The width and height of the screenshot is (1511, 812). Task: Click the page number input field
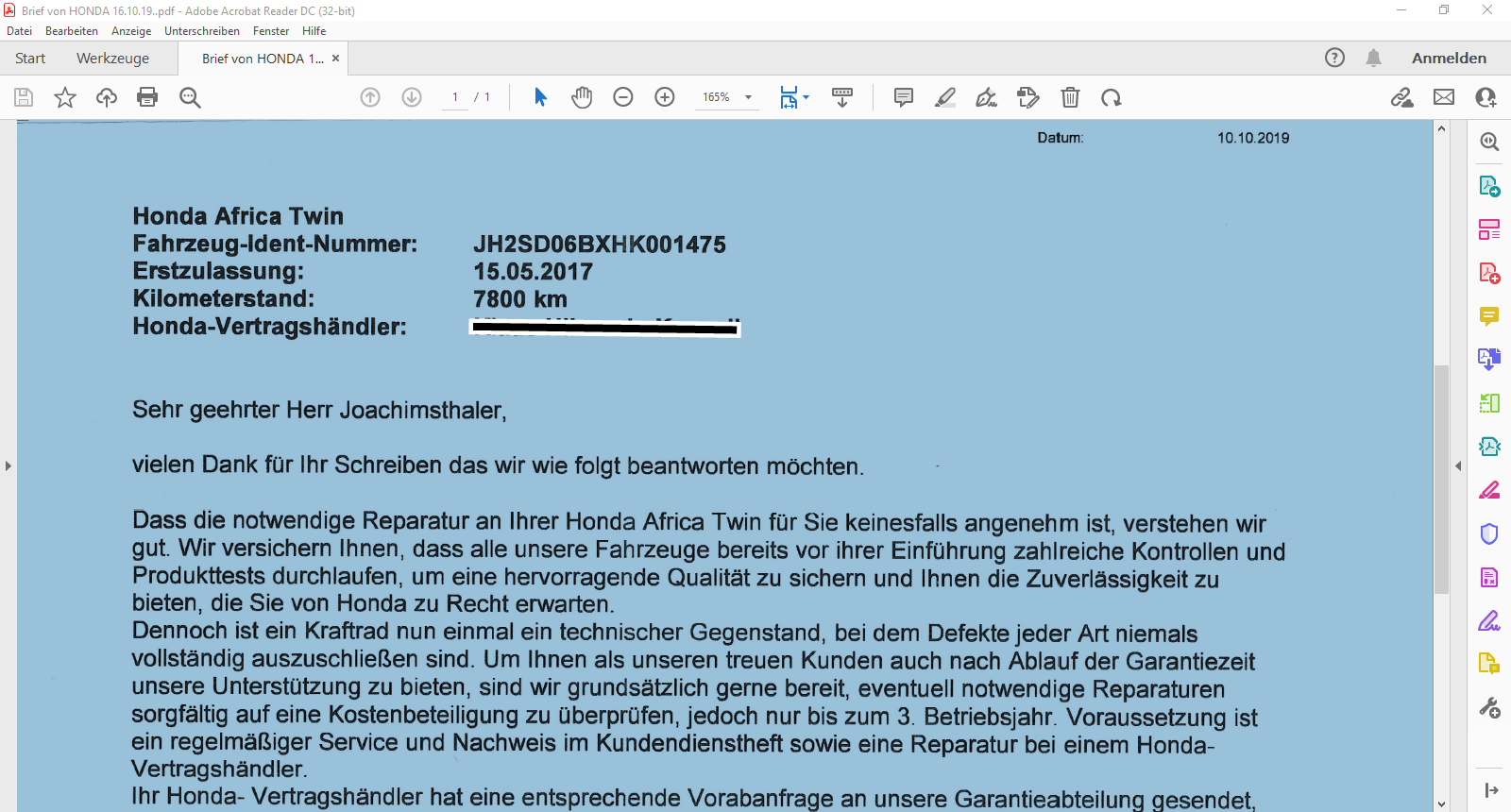[455, 97]
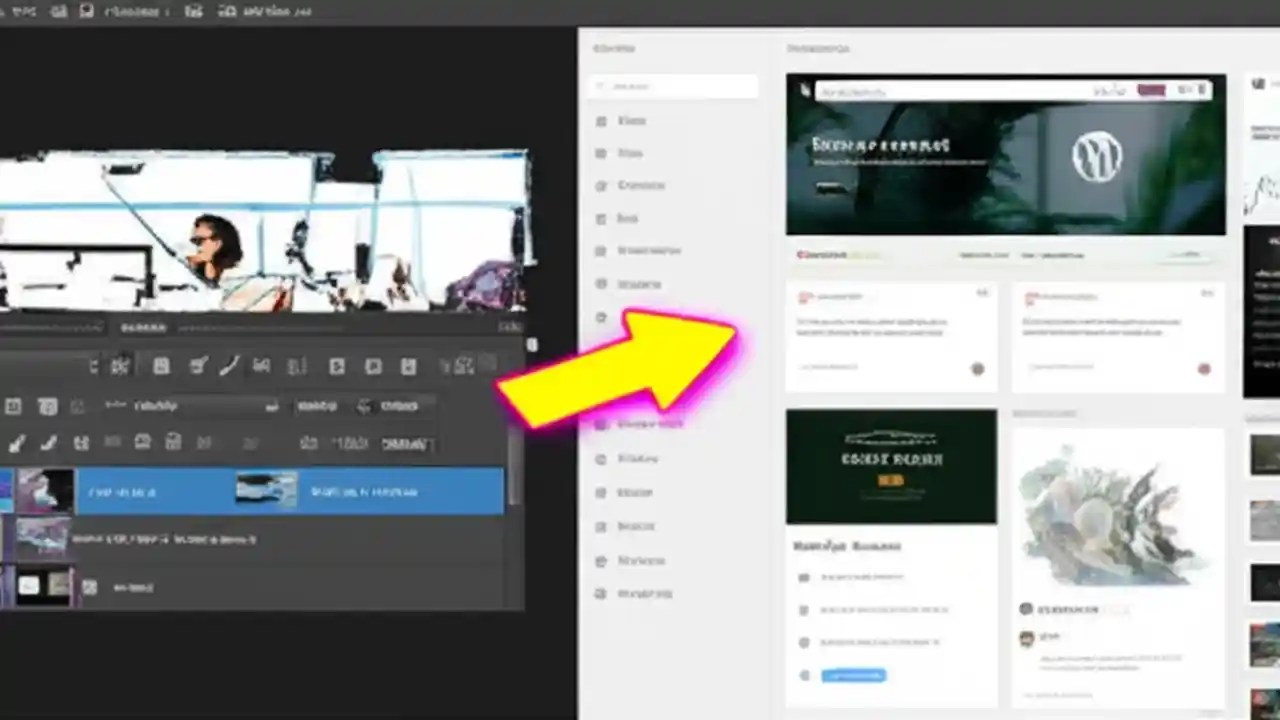Screen dimensions: 1280x720
Task: Select the first brush icon below the timeline toolbar
Action: click(17, 443)
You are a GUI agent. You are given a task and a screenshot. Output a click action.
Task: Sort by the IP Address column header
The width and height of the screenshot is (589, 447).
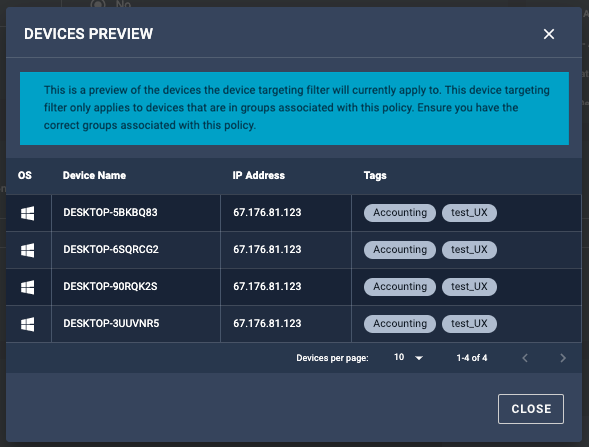click(258, 175)
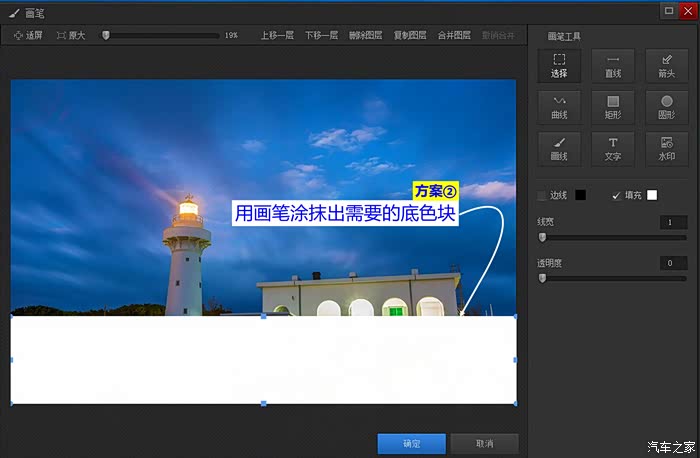Activate the 曲线 curve tool

click(x=559, y=107)
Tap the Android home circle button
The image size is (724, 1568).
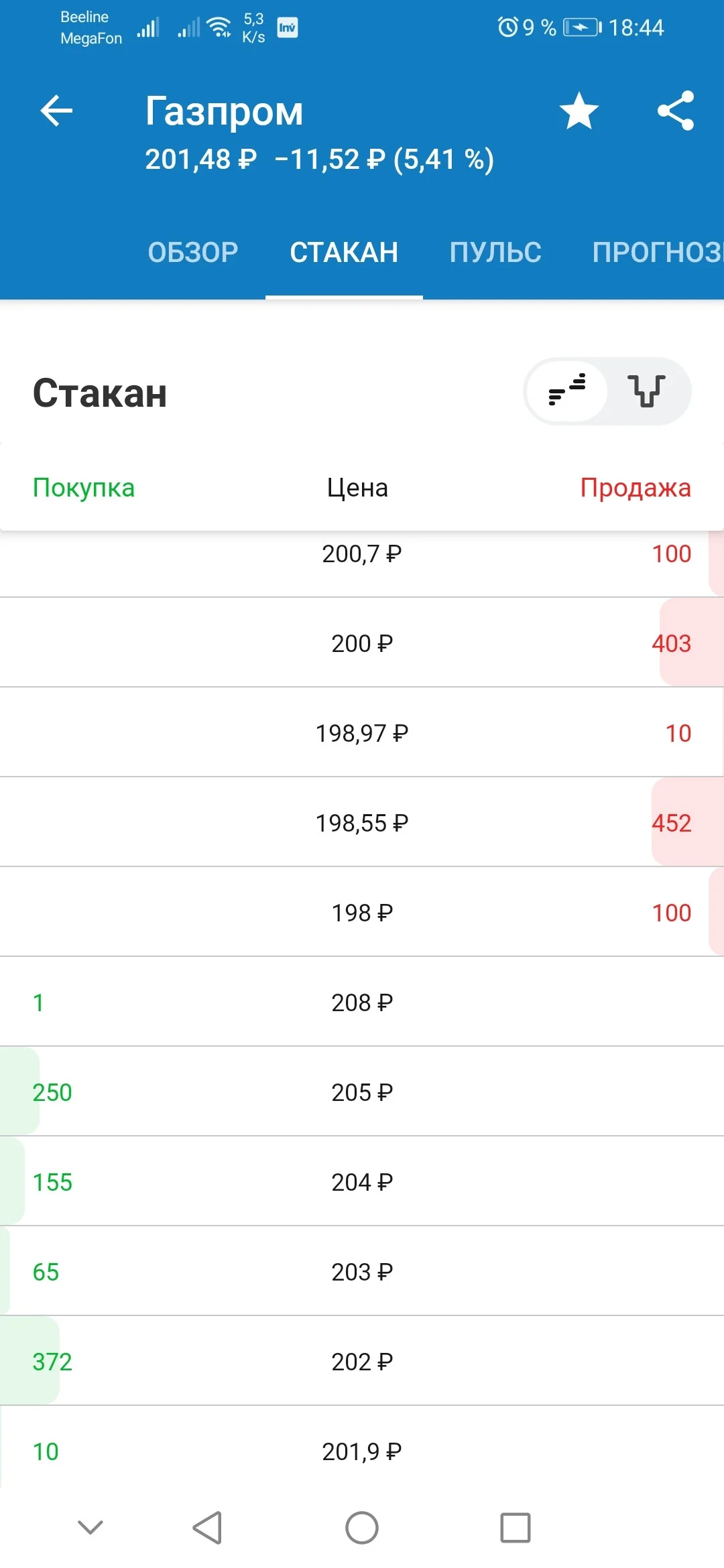pyautogui.click(x=362, y=1527)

###

▶ **TASK**: Beginning with the line that contains "You are a GUI" and ending with the final line of the material, reproduce those lines exactly and nothing else. Omit the pictures.

▶ **EXERCISE RESULT**:
You are a GUI agent. You are given a task and a screenshot. Output a click action.
Task: Sort by the IP Address column header
The width and height of the screenshot is (589, 447).
click(258, 175)
Activate the 曲线 curve tool

click(x=559, y=107)
Tap the Android home circle button
The image size is (724, 1568).
pyautogui.click(x=362, y=1527)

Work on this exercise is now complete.